Exercise instructions: Start at the line in the entries below that contains "This screenshot has width=706, height=1568.", stop at the line that contains "Open the keyboard clipboard", and output exactly the lines in that span, both ends included.

Exercise inputs:
------------------------------------
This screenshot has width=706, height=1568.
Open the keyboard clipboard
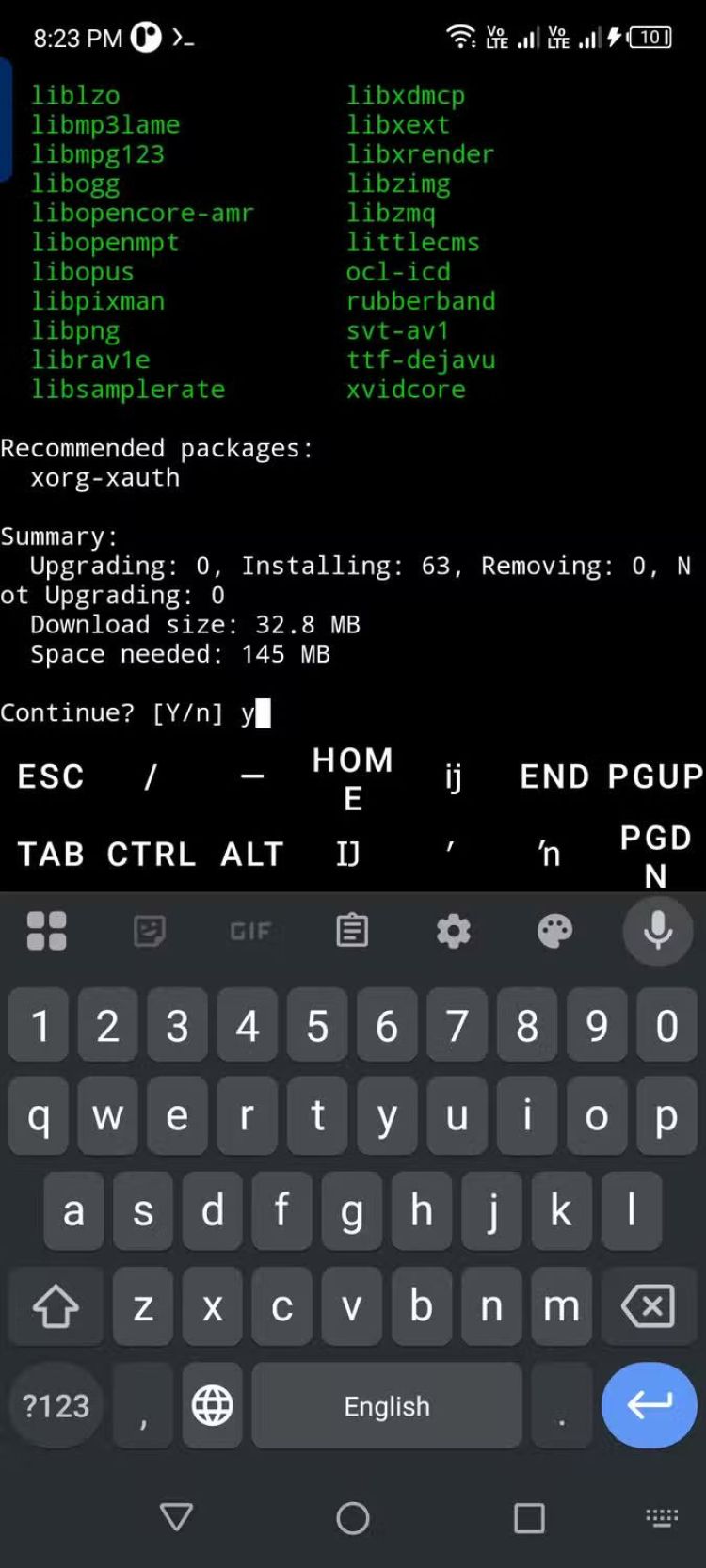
------------------------------------
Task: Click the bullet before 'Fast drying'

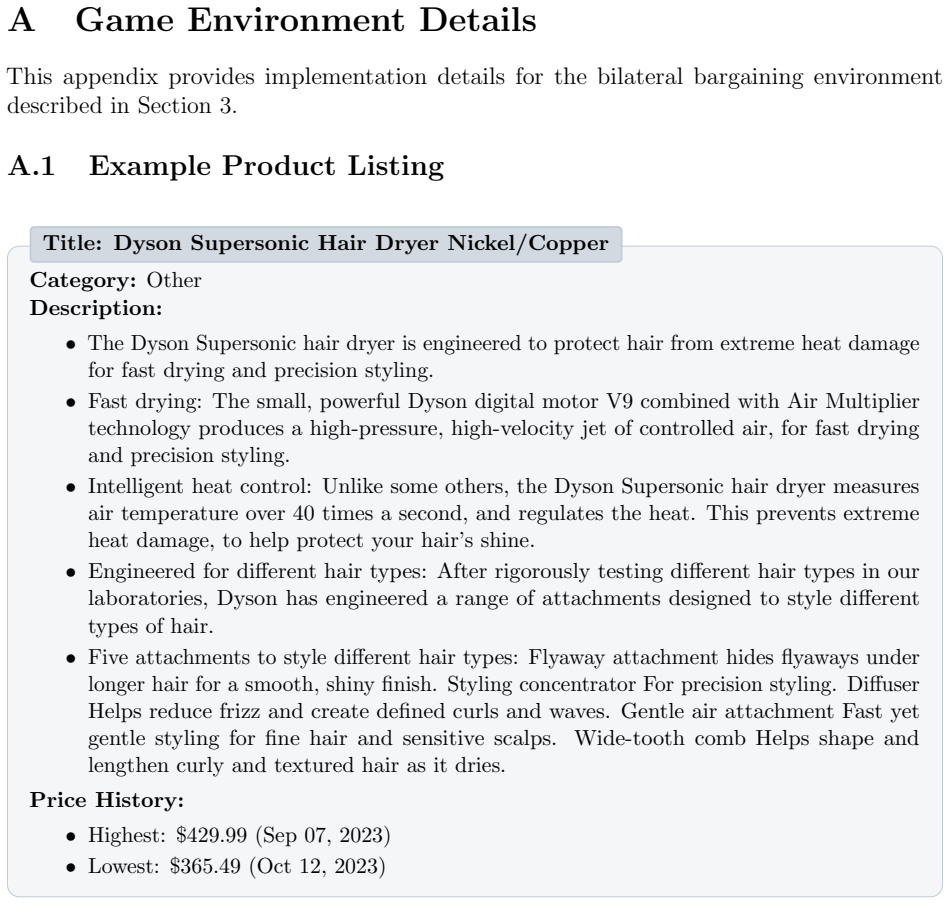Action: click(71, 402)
------------------------------------
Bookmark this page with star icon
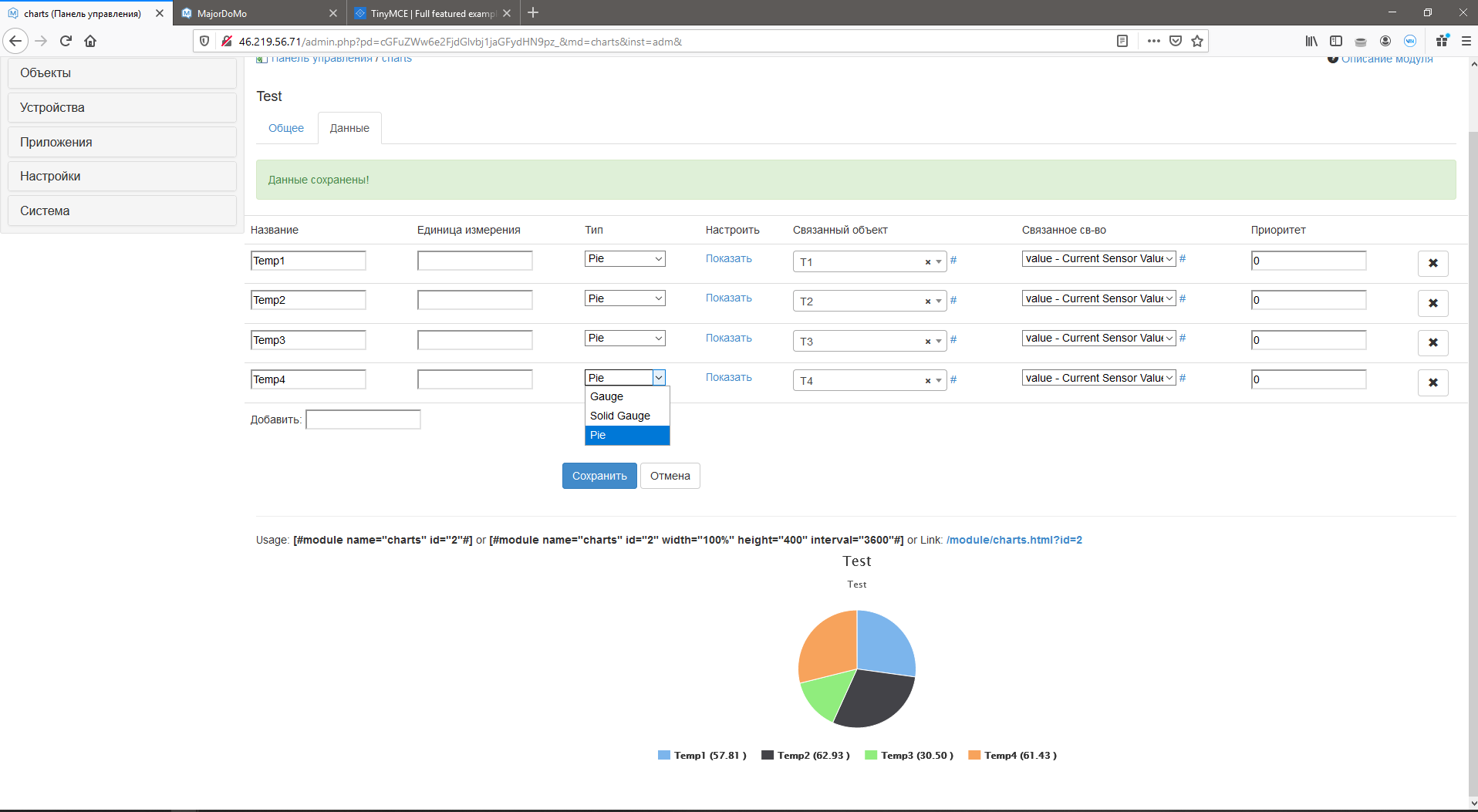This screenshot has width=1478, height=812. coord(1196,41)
------------------------------------
Output of the exercise:
This screenshot has width=706, height=1568.
Open the keyboard clipboard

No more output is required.